Interested to see how you manage ideas.<p>I have almost finished building a website to track ideas, I know I will be using it myself.<p>The key feature of my site is that you enter in ratings of the ideas, and your user settings for priorities in different categories, and then all ideas you enter received a weighted total score and can be sorted by #points.<p>The url: ideatool.herokuapp.com<p>Questions:<p>How would you improve it?<p>Suggestions on a name/url?<p>Would you use it?<p>Are there any premium features you could think of that would be worth paying for?
======
TobbenTM
_How I store my ideas now:_ item in tasklist with project name, and a folder
for it in my Dropbox with all related ideas, thoughts and material for the
project.

As to your webapp, _How would you improve it?_ Better landing page with some
info and/or pictures of what it actually does. When you create a new idea I
think the private checkbox should be checked default (personal preference
perhaps). Would be nice to be able to create a bullet list in the 'Notes'
section. Also, when viewing an idea, the notes section strip away line breaks.
This, and bullet list, would make it easier to get an overview over thoughts.

edit: also, when you have created a new idea, I would like a button at the
bottom that takes me back to my ideas.

edit2: don't know if it's a bug, but it's nagging me to confirm my email
adress, when I have not received an email. Maybe add a way to resend
confirmation?

 _Suggestions on a name/url?_ Nope, sorry.

 _Would you use it?_ Seems kinda useful, I'll try it for a while to see if
it's easy enough to keep updated.

 _Are there any premium features you could think of that would be worth paying
for?_ I would pay for a mobile app (Android)

Hope this helps.

------
matkiros
How I store my ideas now: Evernote, 'nuff said. However notes are organized in
Evernote seems to be the perfect way for me to organize my ideas. I can just
create a separate note or notebook to collect all the related ideas in one
place, and I can write down my ideas in the most organic form possible.

Also, some critiques on the app's features based on what's written above:

1\. People probably don't want to use an app for organizing ideas that
actually SHARES those ideas with other people.
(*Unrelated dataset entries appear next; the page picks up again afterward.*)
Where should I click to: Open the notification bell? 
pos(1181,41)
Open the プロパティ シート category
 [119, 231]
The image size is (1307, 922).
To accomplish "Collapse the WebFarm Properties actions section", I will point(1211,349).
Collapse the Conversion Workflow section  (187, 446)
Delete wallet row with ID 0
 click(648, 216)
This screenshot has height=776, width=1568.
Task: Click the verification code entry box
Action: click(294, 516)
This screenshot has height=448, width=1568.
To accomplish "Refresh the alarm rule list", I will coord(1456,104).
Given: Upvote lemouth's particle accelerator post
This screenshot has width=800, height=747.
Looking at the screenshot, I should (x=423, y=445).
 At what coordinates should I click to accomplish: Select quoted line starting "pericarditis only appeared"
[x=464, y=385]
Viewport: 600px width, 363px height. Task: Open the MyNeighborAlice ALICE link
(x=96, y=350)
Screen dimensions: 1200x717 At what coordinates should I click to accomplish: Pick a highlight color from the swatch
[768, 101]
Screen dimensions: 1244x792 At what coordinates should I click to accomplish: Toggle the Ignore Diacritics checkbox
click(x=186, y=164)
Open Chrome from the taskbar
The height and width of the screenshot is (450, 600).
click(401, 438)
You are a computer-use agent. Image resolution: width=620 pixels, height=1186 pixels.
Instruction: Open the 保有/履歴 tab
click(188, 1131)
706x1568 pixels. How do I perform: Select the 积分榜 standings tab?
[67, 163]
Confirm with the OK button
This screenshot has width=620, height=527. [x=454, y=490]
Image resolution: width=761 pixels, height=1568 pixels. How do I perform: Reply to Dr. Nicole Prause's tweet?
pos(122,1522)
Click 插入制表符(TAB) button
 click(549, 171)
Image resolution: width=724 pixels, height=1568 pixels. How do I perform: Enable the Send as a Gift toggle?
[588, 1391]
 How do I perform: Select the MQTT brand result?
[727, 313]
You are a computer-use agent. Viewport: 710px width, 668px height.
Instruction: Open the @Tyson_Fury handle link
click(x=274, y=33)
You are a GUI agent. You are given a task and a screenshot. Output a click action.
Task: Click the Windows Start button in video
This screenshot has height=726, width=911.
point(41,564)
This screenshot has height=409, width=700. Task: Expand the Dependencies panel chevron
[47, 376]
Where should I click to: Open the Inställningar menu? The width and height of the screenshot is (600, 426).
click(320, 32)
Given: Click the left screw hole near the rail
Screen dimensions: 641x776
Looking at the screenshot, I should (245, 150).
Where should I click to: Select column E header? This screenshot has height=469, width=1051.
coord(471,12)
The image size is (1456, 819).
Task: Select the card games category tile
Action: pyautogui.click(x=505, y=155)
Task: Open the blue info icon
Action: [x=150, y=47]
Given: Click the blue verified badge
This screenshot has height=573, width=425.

2\. When I have an idea that's still a little abstract, I think the idea
pointing system is kind of useless because obviously I'll have to spend more
time thinking about it, but I still have to write it down. I'm just saying, it
doesn't always have to be put out in the open for feedback right away.

3\. Idea validation is, from my experience, better off done via conversation
with the people you trust the most. So either I'm saying that automating that
process is less useful, OR you can make the app a bit more social by allowing
only a user's most trusted friends to evaluate the idea. That way you don't
scare away people from your app because of number 1.

------
jbui
I used your app and it seems like a nice idea. After accumulating a lot of
ideas myself, I often have to go through all of them after while to reevaluate
why I chose not to pursue them at that time.

For me a 1-10 scale is not how I like to answer the questions in your app. I
prefer a simple passionate/not-passionate & expensive/inexpensive type answer
instead.

Also a way to tag an idea would be helpful for sorting later.

I use wunderkit/wunderlist to track my ideas because it has a native desktop
and mobile application. I'm not sure if I would be willing to use a web
application to track my ideas.

------
jurre
It would be great if I didn't have to sign up first before trying the app out.
Like being able to add ideas (perhaps you could use localstorage) but only
having to log in to actually save it. Also I'm curious as to what your
association with the amazon affiliate program has to do with this?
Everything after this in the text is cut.